Crude Oil Rise Adds Fresh Headwinds

Brent crude gained 1.57% to 1.96%, trading in the $63.35–$63.60 per barrel range. Rising crude prices directly increase India’s import bill, intensifying pressure on the currency and contributing to India’s record merchandise trade deficit in October.

The elevated energy bill has strengthened dollar demand among oil importers, adding to the rupee’s downward spiral.

Dollar Index Steady as Markets Eye US Fed Rate Cut

The dollar index stayed near 99.40–99.50 as investors awaited the US ISM Manufacturing PMI data.
Global markets are pricing in an 87.4% probability of a December US Fed rate cut, according to CME FedWatch, strengthening bets of softer monetary policy.

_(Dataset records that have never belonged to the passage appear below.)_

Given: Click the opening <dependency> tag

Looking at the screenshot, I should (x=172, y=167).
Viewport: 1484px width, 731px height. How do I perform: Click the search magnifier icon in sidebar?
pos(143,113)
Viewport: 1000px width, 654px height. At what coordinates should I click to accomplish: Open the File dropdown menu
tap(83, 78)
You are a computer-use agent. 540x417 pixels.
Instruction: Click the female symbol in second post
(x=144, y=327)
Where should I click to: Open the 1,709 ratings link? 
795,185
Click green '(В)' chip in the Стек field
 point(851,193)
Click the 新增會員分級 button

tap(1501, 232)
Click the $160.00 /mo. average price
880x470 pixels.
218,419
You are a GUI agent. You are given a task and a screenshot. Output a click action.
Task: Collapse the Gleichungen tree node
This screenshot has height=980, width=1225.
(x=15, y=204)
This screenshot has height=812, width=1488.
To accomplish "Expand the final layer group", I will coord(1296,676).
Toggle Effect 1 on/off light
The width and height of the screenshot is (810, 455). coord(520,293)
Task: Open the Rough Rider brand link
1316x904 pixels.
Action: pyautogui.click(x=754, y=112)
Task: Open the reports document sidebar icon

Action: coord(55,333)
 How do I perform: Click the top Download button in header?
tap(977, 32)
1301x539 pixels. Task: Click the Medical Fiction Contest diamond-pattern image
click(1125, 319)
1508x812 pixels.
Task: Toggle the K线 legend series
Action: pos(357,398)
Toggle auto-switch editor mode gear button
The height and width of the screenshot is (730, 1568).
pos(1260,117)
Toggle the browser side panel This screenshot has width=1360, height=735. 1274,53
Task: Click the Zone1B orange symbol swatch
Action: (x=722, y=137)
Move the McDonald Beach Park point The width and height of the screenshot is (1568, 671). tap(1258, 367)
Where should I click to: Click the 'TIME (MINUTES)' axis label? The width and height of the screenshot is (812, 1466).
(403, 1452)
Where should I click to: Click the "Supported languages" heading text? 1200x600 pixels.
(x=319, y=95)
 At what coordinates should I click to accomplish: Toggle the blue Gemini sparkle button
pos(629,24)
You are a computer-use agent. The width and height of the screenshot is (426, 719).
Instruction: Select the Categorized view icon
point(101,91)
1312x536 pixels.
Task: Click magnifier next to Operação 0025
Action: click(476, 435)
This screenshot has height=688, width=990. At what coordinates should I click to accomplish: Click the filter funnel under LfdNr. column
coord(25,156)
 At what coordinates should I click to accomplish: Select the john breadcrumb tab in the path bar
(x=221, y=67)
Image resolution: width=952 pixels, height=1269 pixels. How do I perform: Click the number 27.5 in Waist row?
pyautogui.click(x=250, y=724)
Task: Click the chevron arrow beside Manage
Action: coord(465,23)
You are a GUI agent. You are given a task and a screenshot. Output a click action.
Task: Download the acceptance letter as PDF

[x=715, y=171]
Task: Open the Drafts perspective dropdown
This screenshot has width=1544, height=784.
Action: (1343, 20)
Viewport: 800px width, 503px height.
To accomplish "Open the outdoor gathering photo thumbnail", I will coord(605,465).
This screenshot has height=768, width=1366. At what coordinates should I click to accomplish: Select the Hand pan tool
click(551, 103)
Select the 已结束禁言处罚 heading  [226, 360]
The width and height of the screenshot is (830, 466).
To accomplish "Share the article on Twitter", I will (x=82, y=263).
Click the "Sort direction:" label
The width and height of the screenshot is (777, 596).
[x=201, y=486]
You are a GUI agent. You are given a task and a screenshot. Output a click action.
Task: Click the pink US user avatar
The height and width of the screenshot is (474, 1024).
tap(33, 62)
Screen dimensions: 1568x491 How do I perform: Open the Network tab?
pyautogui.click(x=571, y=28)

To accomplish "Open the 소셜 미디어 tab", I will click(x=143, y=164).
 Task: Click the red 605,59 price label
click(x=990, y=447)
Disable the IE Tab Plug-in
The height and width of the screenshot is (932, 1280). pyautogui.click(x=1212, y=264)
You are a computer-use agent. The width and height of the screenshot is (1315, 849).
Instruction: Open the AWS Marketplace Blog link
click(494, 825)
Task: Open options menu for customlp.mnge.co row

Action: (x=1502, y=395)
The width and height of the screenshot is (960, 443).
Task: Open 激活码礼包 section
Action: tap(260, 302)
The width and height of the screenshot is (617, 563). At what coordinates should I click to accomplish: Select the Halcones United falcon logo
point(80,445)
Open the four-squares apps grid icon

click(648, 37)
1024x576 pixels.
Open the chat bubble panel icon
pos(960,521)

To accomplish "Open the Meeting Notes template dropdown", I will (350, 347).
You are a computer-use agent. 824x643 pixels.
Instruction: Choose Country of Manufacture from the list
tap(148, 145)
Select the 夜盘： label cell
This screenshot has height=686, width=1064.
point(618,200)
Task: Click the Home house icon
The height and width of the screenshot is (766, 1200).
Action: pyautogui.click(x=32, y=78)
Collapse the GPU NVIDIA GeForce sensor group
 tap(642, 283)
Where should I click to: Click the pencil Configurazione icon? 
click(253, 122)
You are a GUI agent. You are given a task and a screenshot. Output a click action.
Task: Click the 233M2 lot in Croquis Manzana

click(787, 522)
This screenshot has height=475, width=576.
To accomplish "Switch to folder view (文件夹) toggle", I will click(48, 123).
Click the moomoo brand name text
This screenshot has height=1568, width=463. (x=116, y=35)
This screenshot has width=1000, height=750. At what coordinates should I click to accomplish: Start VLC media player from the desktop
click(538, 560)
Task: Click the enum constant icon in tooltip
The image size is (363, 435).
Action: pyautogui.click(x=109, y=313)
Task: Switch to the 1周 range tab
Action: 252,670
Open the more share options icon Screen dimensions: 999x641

Also Read: Rupee Watch: Why USD/INR Is Anchored Near 88.6–88.8 in November 2025—and What Could Move It Next

Political developments added volatility as well. Reports suggested White House adviser Kevin Hassett may be considered as a replacement for Fed Chair Jerome Powell, a move analysts warn could increase uncertainty around US monetary independence and impact the dollar.

Technical Charts Point Toward Further Rupee Weakness

USD/INR technical indicators signal continued upward momentum.
With the spot pair trading above the 20-day EMA at 89.08 and the RSI near 68.85, analysts believe the rupee may breach the psychological 90-level.

Resistance remains firm around the 90-mark, but a breakout could push the pair toward 91.00.
On the downside, immediate support lies near the November 25 low of 89.14.

Equity Markets Hit Highs But Fail to Protect the Rupee

Despite the currency’s weakness, domestic equities saw strong buying early in the session, driving benchmarks to fresh highs.

  • Sensex touched 86,022.54,
  • Nifty reached 26,287.20.
Video Credit: WION

However, gains later cooled as rupee volatility increased. Meanwhile, positions maturing in the non-deliverable forwards (NDF) market added additional pressure, with RBI data showing the central bank’s forward book expanding beyond $63 billion in October.

The Road Ahead: Can Policy Support Prevent a Break Below 90?

The rupee’s record decline underscores the widening gap between India’s strong economic performance and its weakening currency fundamentals. With FII outflows mounting, crude prices staying elevated, and no breakthrough yet on the India–US trade deal, the rupee remains vulnerable.

Market experts believe that unless capital flows stabilise or policy support strengthens, the 90-level may not hold for long. However, any positive development — a rate cut by the US Federal Reserve, progress on tariff reduction, or a shift in global risk sentiment — could temporarily ease pressure on the currency.

FAQs on Rupee at New Record Low

1. Why did the Indian rupee fall to 89.79 against the US dollar?

The rupee fell due to heavy FII outflows, importer-led dollar demand, rising crude prices, and delays in the India–US trade deal.

2. Will the rupee breach the psychological 90-mark soon?

Analysts warn it may breach 90 unless inflows improve or trade deal progress offers relief. Technical charts also indicate further upside toward 90–91.

3. How did India’s strong GDP growth impact the rupee?

Despite 8.2% GDP growth, the rupee weakened as outflows, crude prices, and tariff uncertainty overshadowed positive economic data.

4. What role do India–US trade tensions play in the rupee’s decline?

Stalled negotiations and steep 50% US tariffs on Indian exports are hurting trade flows and weakening investor sentiment, pressuring the rupee.

5. Why are FIIs selling Indian equities heavily in 2025?

FIIs are exiting due to high valuations, global uncertainty, importer hedging, and tariff concerns, resulting in over $16 billion outflows this year.